I have a list of strings (unicode). Like so:

>>> tstamp
[u'2017-08-08T08:51:20.465Z', u'2017-08-08T08:51:27.871Z', u'2017-08-08T08:51:33.399Z', u'2017-08-08T08:51:37.530Z', u'2017-08-08T08:51:47.248Z', u'2017-08-08T08:51:50.414Z', u'2017-08-08T08:51:54.707Z', u'2017-08-08T08:51:54.781Z']

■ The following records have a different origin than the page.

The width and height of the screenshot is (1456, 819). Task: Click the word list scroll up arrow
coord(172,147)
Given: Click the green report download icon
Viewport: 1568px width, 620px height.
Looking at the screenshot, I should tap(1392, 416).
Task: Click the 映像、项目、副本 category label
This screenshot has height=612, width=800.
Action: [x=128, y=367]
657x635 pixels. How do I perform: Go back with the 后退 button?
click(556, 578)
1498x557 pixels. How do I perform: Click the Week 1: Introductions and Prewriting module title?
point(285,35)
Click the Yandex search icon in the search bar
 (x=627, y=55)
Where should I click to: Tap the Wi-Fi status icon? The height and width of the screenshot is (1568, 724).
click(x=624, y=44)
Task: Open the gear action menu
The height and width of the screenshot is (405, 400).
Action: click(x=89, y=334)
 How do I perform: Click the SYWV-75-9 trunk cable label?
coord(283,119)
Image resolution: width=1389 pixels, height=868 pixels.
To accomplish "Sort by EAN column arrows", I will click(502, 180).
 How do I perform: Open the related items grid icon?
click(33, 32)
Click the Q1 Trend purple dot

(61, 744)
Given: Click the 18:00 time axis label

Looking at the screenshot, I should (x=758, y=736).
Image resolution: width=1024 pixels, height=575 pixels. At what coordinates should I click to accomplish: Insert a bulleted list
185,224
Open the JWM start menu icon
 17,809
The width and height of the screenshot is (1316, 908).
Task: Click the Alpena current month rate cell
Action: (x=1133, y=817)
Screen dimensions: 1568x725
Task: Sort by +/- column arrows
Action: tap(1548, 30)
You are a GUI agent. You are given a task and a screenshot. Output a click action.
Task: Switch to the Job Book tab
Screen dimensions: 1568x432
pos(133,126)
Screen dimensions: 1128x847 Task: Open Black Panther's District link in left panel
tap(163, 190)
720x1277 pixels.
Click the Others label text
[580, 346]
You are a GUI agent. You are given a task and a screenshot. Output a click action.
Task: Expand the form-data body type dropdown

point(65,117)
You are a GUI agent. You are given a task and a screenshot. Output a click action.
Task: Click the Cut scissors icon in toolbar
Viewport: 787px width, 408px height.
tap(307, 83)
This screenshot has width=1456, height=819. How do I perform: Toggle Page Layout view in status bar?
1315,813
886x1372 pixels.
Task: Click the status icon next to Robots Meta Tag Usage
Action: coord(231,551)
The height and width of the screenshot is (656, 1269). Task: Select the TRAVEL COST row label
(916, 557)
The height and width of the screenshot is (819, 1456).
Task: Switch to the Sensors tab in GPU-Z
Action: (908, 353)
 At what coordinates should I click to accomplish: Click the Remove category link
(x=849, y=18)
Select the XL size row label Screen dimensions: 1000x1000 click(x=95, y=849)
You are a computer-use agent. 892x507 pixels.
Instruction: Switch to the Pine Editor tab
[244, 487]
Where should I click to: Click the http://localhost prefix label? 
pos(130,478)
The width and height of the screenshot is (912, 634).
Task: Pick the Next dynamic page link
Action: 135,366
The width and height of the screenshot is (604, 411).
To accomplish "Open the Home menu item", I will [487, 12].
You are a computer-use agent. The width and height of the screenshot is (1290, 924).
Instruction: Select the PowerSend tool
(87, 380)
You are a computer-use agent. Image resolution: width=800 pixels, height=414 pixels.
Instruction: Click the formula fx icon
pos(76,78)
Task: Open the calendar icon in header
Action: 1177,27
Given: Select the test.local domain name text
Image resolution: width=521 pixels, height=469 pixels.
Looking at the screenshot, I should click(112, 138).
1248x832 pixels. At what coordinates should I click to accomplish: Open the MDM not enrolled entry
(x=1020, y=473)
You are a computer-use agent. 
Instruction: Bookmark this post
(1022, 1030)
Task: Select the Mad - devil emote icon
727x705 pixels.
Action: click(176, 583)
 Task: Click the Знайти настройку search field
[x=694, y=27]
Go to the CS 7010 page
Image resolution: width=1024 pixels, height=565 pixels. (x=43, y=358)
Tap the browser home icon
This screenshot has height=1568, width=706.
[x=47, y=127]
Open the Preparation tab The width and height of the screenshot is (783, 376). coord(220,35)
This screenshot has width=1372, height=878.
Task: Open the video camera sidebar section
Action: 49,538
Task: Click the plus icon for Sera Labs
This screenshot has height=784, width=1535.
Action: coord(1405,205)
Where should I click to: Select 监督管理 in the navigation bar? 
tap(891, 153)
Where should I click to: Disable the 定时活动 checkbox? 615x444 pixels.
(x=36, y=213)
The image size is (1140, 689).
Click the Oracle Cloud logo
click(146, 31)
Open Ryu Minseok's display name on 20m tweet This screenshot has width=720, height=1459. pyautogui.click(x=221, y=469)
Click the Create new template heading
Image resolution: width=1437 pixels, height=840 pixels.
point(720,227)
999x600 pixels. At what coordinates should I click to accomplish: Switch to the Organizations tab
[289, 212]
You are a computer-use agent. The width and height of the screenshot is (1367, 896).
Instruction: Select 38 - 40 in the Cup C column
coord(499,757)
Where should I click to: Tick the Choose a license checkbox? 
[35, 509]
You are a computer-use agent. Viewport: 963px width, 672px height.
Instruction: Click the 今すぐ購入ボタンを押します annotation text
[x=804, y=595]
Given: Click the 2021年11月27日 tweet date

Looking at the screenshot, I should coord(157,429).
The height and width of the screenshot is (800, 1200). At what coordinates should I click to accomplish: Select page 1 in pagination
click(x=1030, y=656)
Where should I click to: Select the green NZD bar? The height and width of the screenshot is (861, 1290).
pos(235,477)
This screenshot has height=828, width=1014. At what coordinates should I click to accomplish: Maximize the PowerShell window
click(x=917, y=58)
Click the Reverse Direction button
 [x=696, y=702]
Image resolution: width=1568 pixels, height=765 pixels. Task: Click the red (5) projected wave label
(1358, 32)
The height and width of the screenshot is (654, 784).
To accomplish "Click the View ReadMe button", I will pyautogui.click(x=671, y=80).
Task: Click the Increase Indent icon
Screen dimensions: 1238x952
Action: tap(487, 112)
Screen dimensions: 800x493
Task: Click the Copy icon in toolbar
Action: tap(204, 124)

I want to convert this list of strings to a list of datetime objects. Like so:

>>> dtstamp
[datetime.datetime(2017, 8, 8, 8, 51, 20, 465000), datetime.datetime(2017, 8, 8, 8, 51, 27, 871000), datetime.datetime(2017, 8, 8, 8, 51, 33, 399000), datetime.datetime(2017, 8, 8, 8, 51, 37, 530000), datetime.datetime(2017, 8, 8, 8, 51, 47, 248000), datetime.datetime(2017, 8, 8, 8, 51, 50, 414000), datetime.datetime(2017, 8, 8, 8, 51, 54, 707000), datetime.datetime(2017, 8, 8, 8, 51, 54, 781000)]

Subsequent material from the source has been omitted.